Раб старался сохранить хладнокровие, и все же крики действовали на него, как близкий удар ременного кнута на привыкшую к побоям скотину. Он ежился, вихлялся, но темное, в морщинах лицо продолжало улыбаться. Однако с каждым шагом улыбка эта становилась вымученнее, малоподвижнее, пока наконец не превратилась в окаменелую гримасу театральной маски. Колесо было шагах в пяти. Его втулка зияла, как полый каблук.
— Двенадцать драхм! — летело в спину.
— Даю еще пять! — метило прямо в голову.
И в тот приятно расслабляющий миг, когда ему подумалось, что все уже кончено, он непременно дойдет, нога неожиданно подвернулась на ровном месте. Он судорожно гребанул правой рукой воздух, дернулся влево, стараясь выправить положение, но это движение было уже бесполезным, и он начал падать,
— Ахиллес сражен! — весело кричал и смеялся один из братьев. — Я так и знал, что его подведет деревянная пята!
— Да, у вашего правдолюбца, действительно, ахиллесова пята, — с тонкой усмешкой заметил архонт.

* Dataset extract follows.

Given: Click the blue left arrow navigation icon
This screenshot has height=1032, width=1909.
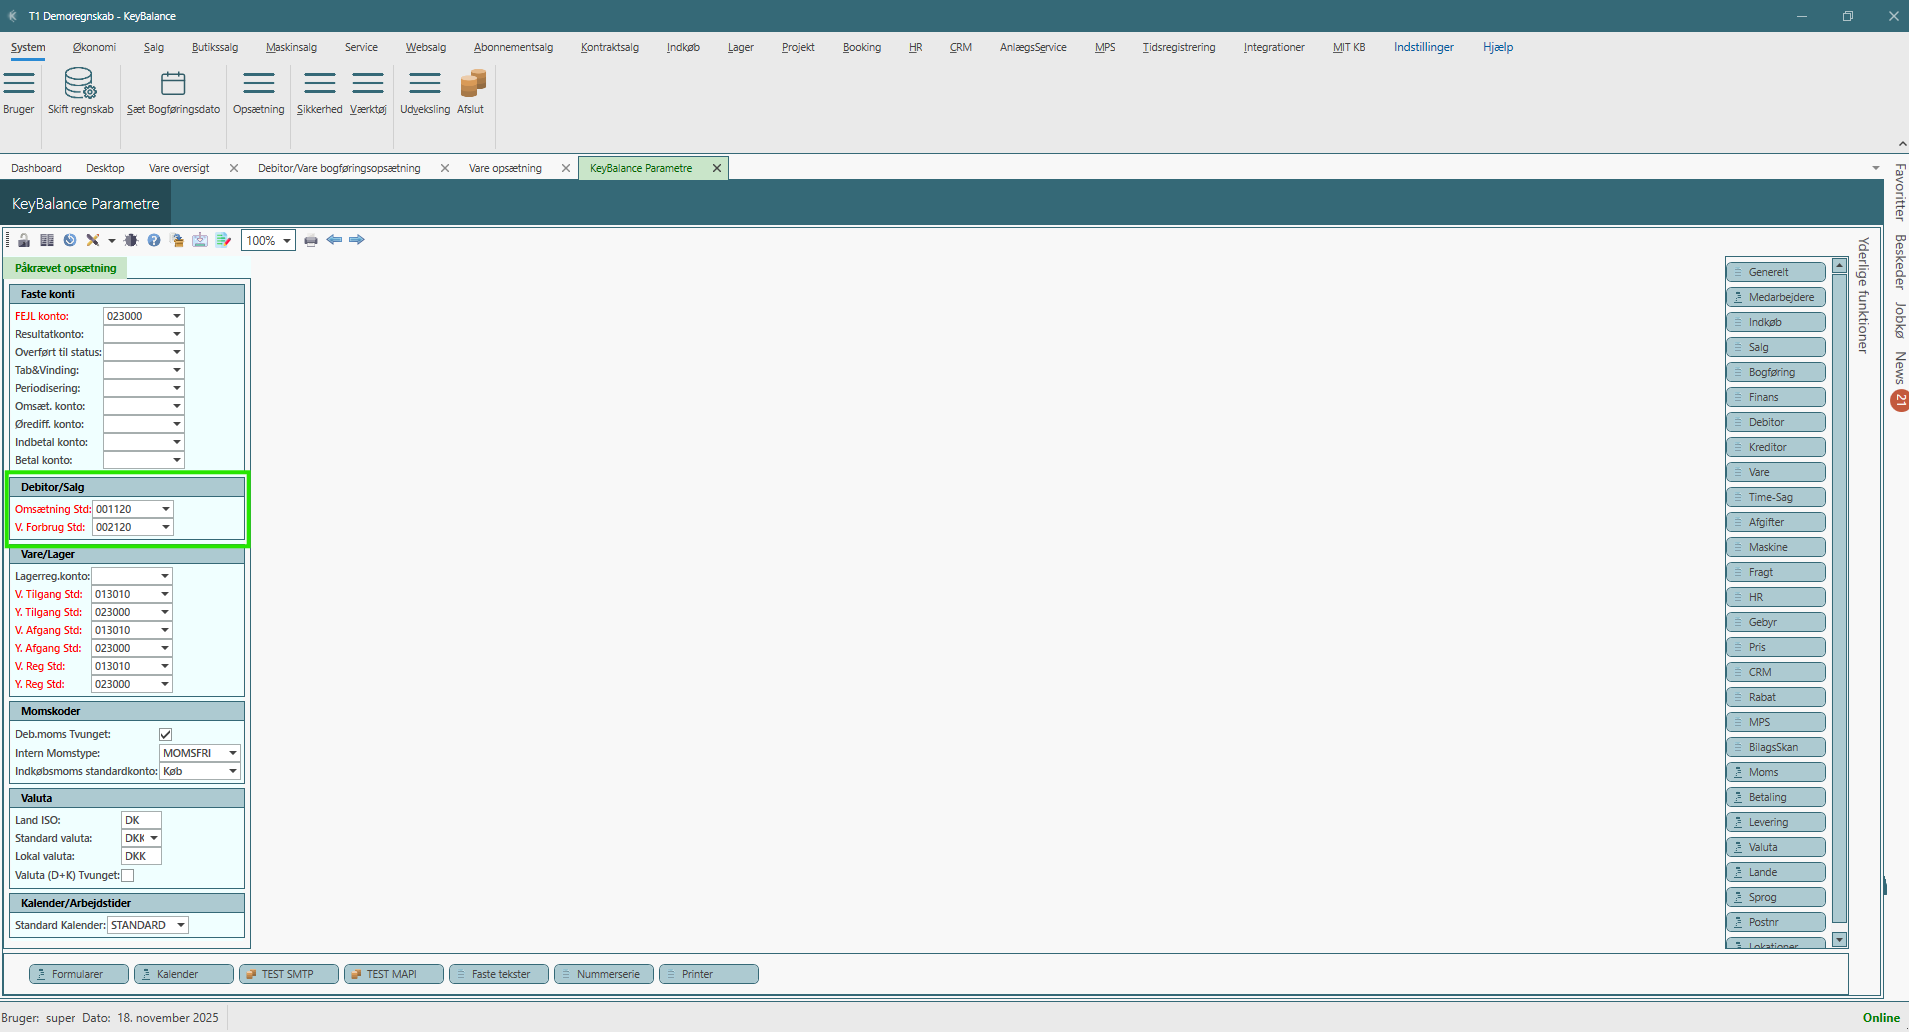Looking at the screenshot, I should coord(334,240).
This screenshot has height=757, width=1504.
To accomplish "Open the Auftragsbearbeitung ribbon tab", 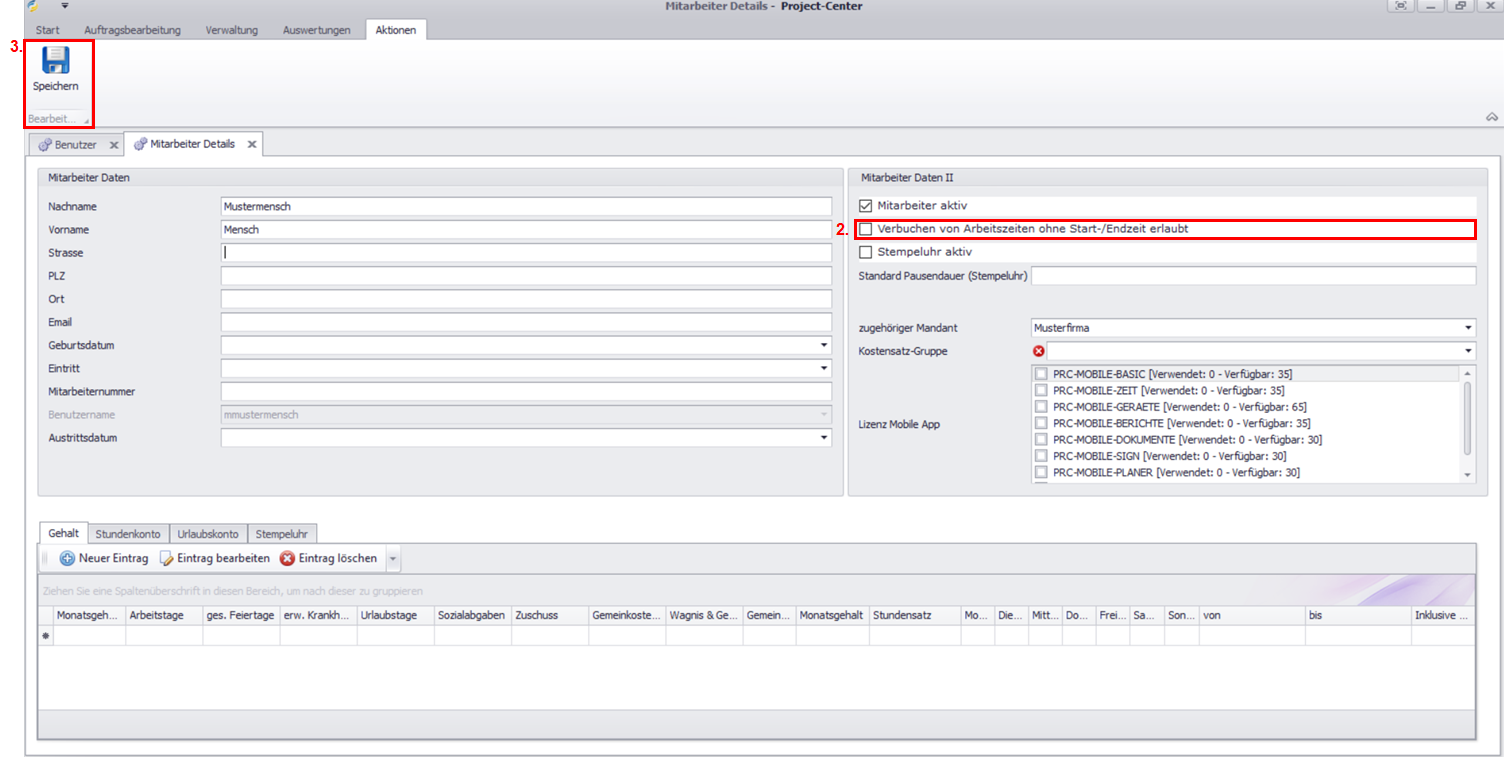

Ошарашенный предательским падением и постепенно понимая, что торопиться теперь некуда, Хрест покорно лежал на боку, приминая войлочную шапочку. Из-за колесных спиц огромной монетой, распавшейся на несколько кусочков, на него смотрело золотое солнце. Подождав, когда братья немного угомонятся, Хрест устало приподнялся, подтянул к животу ноги и, ни на кого не глядя, стал расстегивать сандалии. Потом встал, отряхнулся безразлично-ленивыми движениями, поправил плащ на животе, словно беспокоясь, что у него нечаянно выпала театральная подушка, долженствующая придавать солидность, крикнул скучным голосом:
— Что вы смеетесь, кривые ободья? Вонючая требуха!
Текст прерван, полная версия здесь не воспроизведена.